Our patient meets the diagnostic criteria for AISA given temporal development of an autoimmune thyroid condition post vaccination. AISA has been identified as an adverse effect following a number of other vaccinations, including the hepatitis A, influenza and tetanus toxoid vaccine among others.11 Thyroid-manifested AISA was also identified in two patients following administration of the Pfizer-BioNTech COVID-19 vaccine; however, unlike our patient, both of these women fell within the expected age range often associated with the onset of autoimmune disorders.2 Thyroid-manifested AISA was also identified in four patients following administration of the Pfizer-BioNTech COVID-19 vaccine; however, unlike our patient, three of these cases fell within the expected age range often associated with the onset of autoimmune disorders and the other presented in a similarly aged patient who was previously diagnosed and treated for Graves’ disease.2 3 In all cases where a serum TSH level was measured at presentation, it was suppressed with a concurrent rise in serum free T3 and serum T4 (table 2). The onset of symptoms was also similar between patients, with all cases occurring within 7 weeks following vaccination with either their first or second vaccination dose. Notably, all five patients were appropriately treated and experienced relief of their presenting hyperthyroid symptoms. Only our patient has reported disease sequelae on follow-up, developing Graves’ ophthalmopathy in the months that followed her hospitalisation.

Table 2

Baseline biochemical profile of the five patients who developed Graves’s disease following vaccination against SARS-CoV-2

Investigation	Patient 17	Patient 27	Patient 38	Patient 48	Patient 5	Reference range
	40-year-old woman	28-year-old woman	71-year-old woman	46-year-old man	71-year-old woman (case presentation)
Thyroid Stimulating Hormone	<0.001	<0.001	–	–	<0.02	0.35–2.00 µ(IU)/mL
Free T4	3.57	1.84	3.56	1.63	7.2	0.9–1.7 ng/dL
Total T3	251	216	11.10	–	–	0.8–2.8 ng/mL
Free T3	10.5	9.2	–	5.18	5.30	2.02–4.4 pg/mL
Anti-TSH receptor Antibodies	16.56	5.85	4.2	2.9	–	0–1.75 UI/L
Thyroid stimulating immunoglobulin	380	–	–	–	347	<140% baseline

– shows lab value was not obtained or no value was available per patient records.

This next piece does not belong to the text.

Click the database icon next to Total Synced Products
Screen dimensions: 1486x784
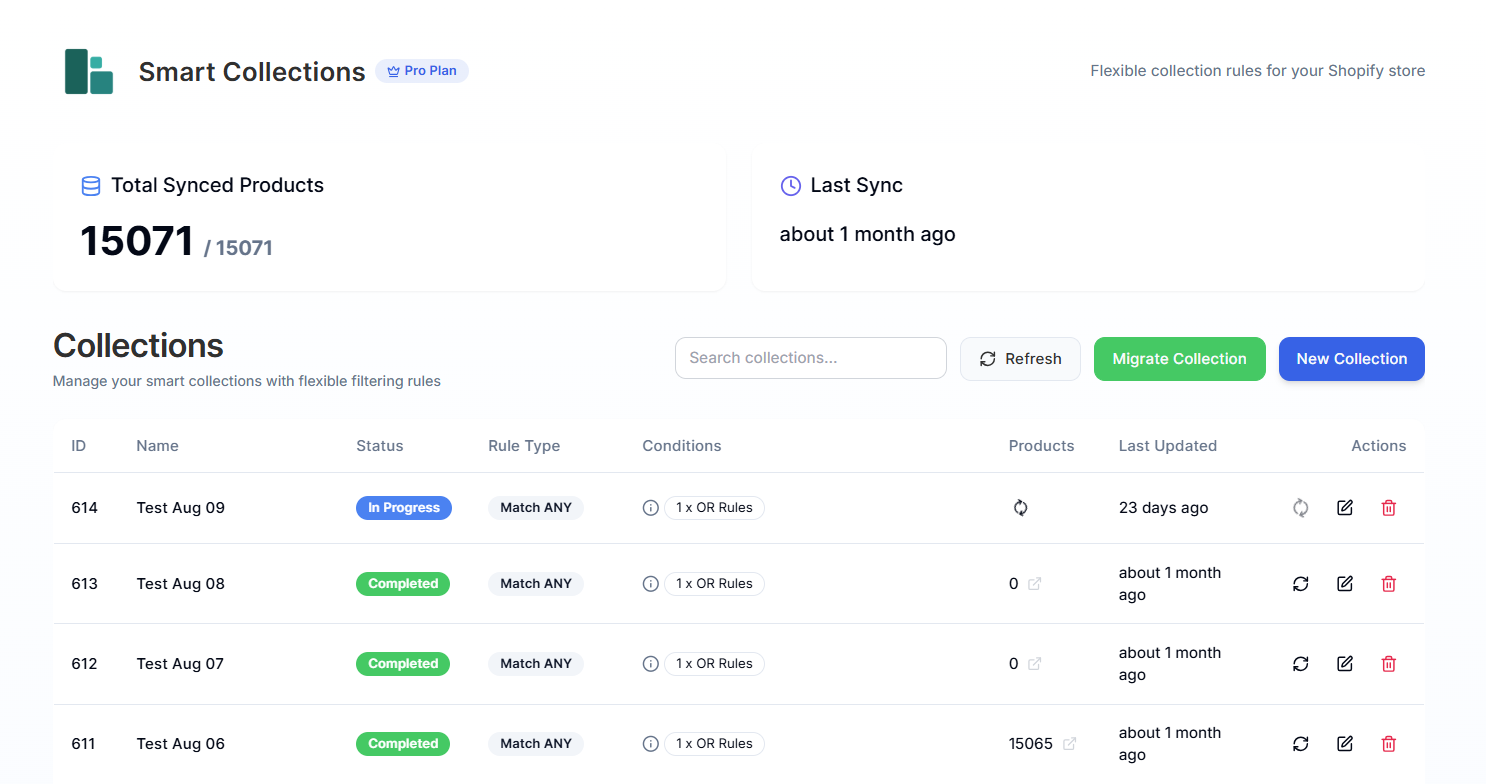[91, 186]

A recent study that sought to further understand cross reactivity between SARS-CoV-2 and human tissues found that the viral spike protein, nucleoprotein and membrane protein cross react with TPO.12 This cross reactivity serves as a plausible explanation for the presentation of thyrotoxicosis following administration of the vaccine. We do not have information on specific HLA subtypes in our patient; however, the presence of HLA antigens implicated in disorders of hyperthyroidism could have further compounded the effect of molecular mimicry leading to an autoimmune response.

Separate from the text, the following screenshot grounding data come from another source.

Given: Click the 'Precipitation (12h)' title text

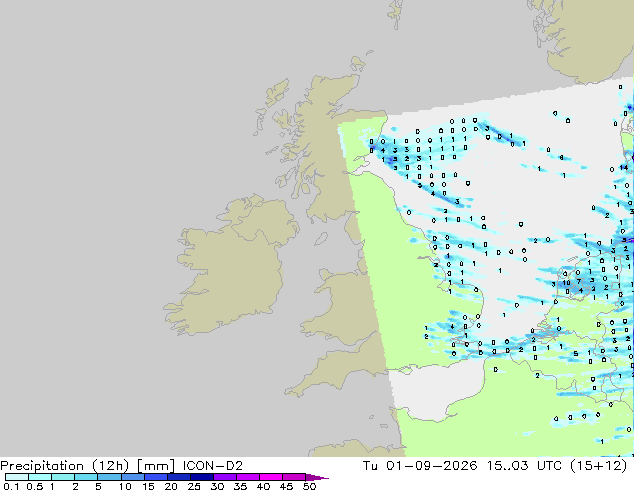Looking at the screenshot, I should pos(65,466).
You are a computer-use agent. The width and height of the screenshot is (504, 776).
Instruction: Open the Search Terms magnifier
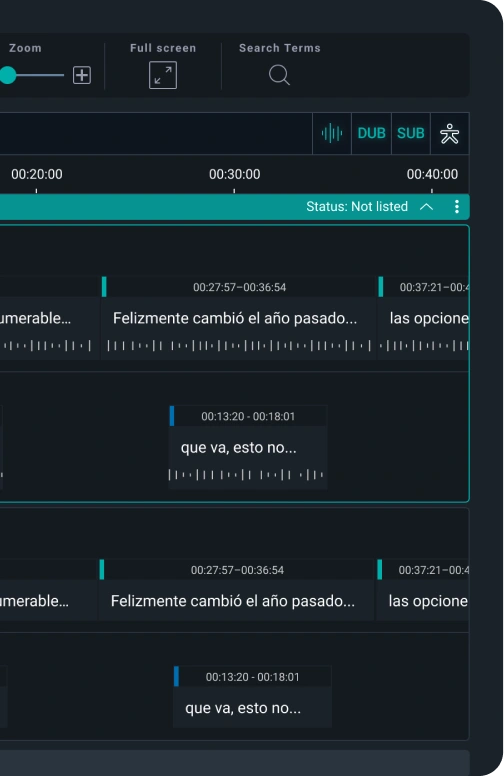[x=279, y=75]
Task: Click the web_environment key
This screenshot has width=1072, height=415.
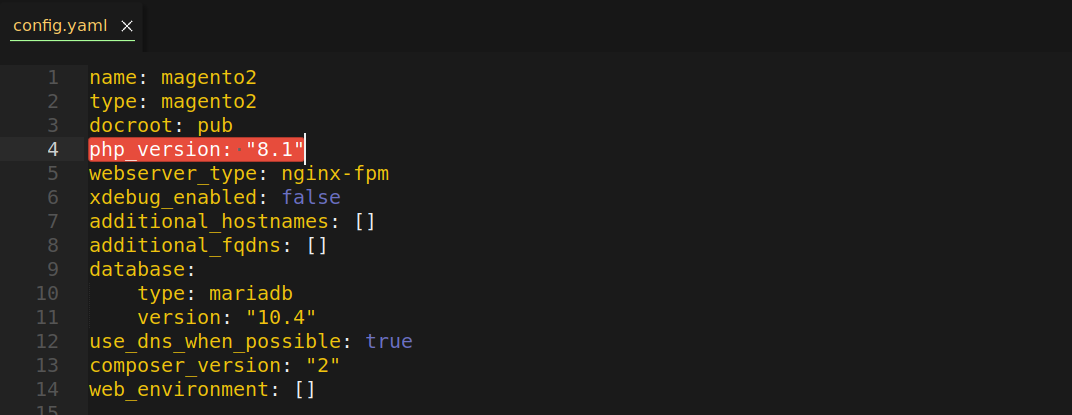Action: (x=179, y=389)
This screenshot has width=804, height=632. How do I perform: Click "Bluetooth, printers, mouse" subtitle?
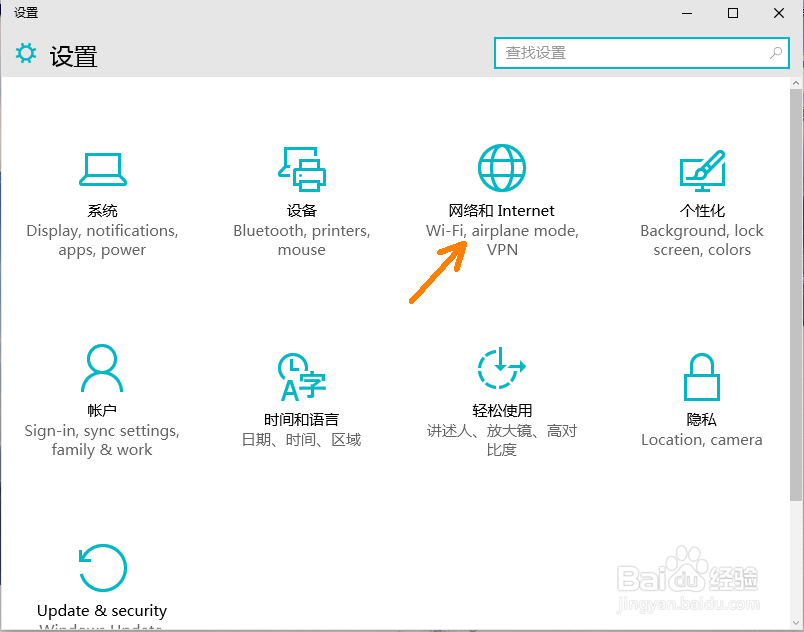301,240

Our patient adds the fifth reported case to the medical literature of patients developing Graves’ disease shortly after receiving the two-dose Pfizer-BioNTech COVID-19 vaccine. Our patient was an elderly woman with a stable, euthyroid multinodular goitre. The previously reported case involved two young women who worked in healthcare. The two-dose scheduling of the Pfizer-BioNTech vaccine is optimised to strengthen and reinforce the immunological response to the SARS-CoV-2 spike protein. In doing so, the second dose boosts the immune system to its peak capacity, thus making some patients susceptible to cross-autoimmune reactions. As a result, our case highlights the importance of closely observing patients after vaccination against COVID-19—as Graves’ disease can occur and present with severe symptoms of thyrotoxicosis. Immediate correct diagnosis and treatment are essential in preventing threatening comorbidities of Graves’ disease such as ophthalmopathy and thyroid storm.

Be cognizant of post COVID-19 vaccine immunological reactions including hyperthyroidism.

Look for symptoms of Graves’ disease in the weeks following vaccination against COVID-19, even if a patient has no predisposing risk factors; prompt identification and treatment can prevent significant comorbid sequelae.

Importance of counselling patients prior to receiving the vaccine as they may experience thyroid-related side effects, even in those without previous history of thyroid disorders.